### The data
-=-=-=-=-

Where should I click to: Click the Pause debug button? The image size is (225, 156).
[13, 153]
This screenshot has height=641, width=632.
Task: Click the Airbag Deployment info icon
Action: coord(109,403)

-=-=-=-=-

### Task description
Go through the entries and restate each one exactly.

### Task response
Where should I click to: Click the Pause debug button? The image size is (225, 156).
[13, 153]
This screenshot has height=641, width=632.
Task: Click the Airbag Deployment info icon
Action: coord(109,403)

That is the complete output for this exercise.